─── SOURCE ───

About the "how long it would work?", I think we just have to wait and see. Try use the laptop as usual and see if there is anything wrong happen on the laptop again. Otherwise, you can be happy the laptop was working as usual again :grin:


----------



## dv9005user (Mar 1, 2008)

Follow-up: I've run exactly 3 weeks today with my repaired DV9005 without any problems. I'm not in a "worry" mode any more. Just enjoying the machine. Time will tell.

Tim O


----------



## bhahar84 (Jan 7, 2008)

Glad to hear you still manage to use the computer without any problems at all until now :grin:

Hope there will be no more problem on the computer after this :grin:


----------



## autigerman1984 (Apr 3, 2008)

I don't want to rain on your parade, but here is my tail of woe. I am another one who leaves his notebook on 24/7 and have had trouble with the HP locking up. My 6 year old Sony Vaio has never had heat related lock up problems and it too is left on 24/7.

I got my HP dv9429us in August. I have had problems with dual monitors and the extended desktop, sound skipping, popping, etc., as well as my computer locking up. After about 6 calls to tech support they finally threw in the towel and shipped me a box so I could return it for repairs.

I shipped my computer back in February (I think) and had it back at the end of the week (shipped on Monday returned on Friday). I can't complain about the turnaround time. The repair sheet indicates a/the system board and heat sink were replaced. As soon as I got it back I had the same video and locking up problems. A month later I returned the computer back to HP. This time it took about 10 days to get my computer back. The solution this time was to replace the motherboard.

I get my computer back and the computer is still locking up (and I'm still having the video problems). I called them back and they agree to look at it a THIRD time. I have been watching the temperature with a program called Speedfan and the processor (in Power Mode) is running around 140 degrees with instances as high as 165. I use the xb3000 expansion base, so the exhaust vents aren't blocked. I have put the notebook on a cooler and the temp has dropped some but I am still having lockup problems, though not as frequently.

I got an email a couple of weeks ago from HP about the extended warranty and this just seems to confirm that there is an overheating issue. The email states to update the bios to F.3D and this changes the algorithm so the cooling fan will run all the time, even when the computer is at idle. Well, between the cooling pad and the bios update (my computer is actually on F.3E, so I'm a step beyon what the email recommends (I guess one of the returns updated the bios for me)) my computer should be running cooler but it is still locking up.

I will be returning my computer for a THIRD time in another couple of weeks (can't live without it). The last time I talked to 3rd level support they indicated that after getting my computer they would consider what options are available, so maybe they will swap my computer (AMD-based) for an Intel-based one or else buy the computer back from me.

I need this resolved soon because I have to buy my younger son a laptop and right now the HP line is not looking good.


----------



## autigerman1984 (Apr 3, 2008)

I don't want to rain on your parade, but here is my tail of woe. I am another one who leaves his notebook on 24/7 and have had trouble with the HP locking up. My 6 year old Sony Vaio has never had heat related lock up problems and it too is left on 24/7.

I got my HP dv9429us in August. I have had problems with dual monitors and the extended desktop, sound skipping, popping, etc., as well as my computer locking up. After about 6 calls to tech support they finally threw in the towel and shipped me a box so I could return it for repairs.

───

_REQUESTS_:
• 1. In the HP laptop thread, translate the sentence "This time it took about 10 days to get my computer back." into Spanish.
• 2. Reproduce the HP laptop thread word for word from "I got an email" to "back from me.".

─── RAW RECORDS ───

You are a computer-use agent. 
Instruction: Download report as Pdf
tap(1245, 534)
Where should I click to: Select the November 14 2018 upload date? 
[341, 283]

───

_FULL ANSWERS_:
• 1. Esta vez tardaron unos 10 días en devolverme la computadora.

• 2.
I got an email a couple of weeks ago from HP about the extended warranty and this just seems to confirm that there is an overheating issue. The email states to update the bios to F.3D and this changes the algorithm so the cooling fan will run all the time, even when the computer is at idle. Well, between the cooling pad and the bios update (my computer is actually on F.3E, so I'm a step beyon what the email recommends (I guess one of the returns updated the bios for me)) my computer should be running cooler but it is still locking up.

I will be returning my computer for a THIRD time in another couple of weeks (can't live without it). The last time I talked to 3rd level support they indicated that after getting my computer they would consider what options are available, so maybe they will swap my computer (AMD-based) for an Intel-based one or else buy the computer back from me.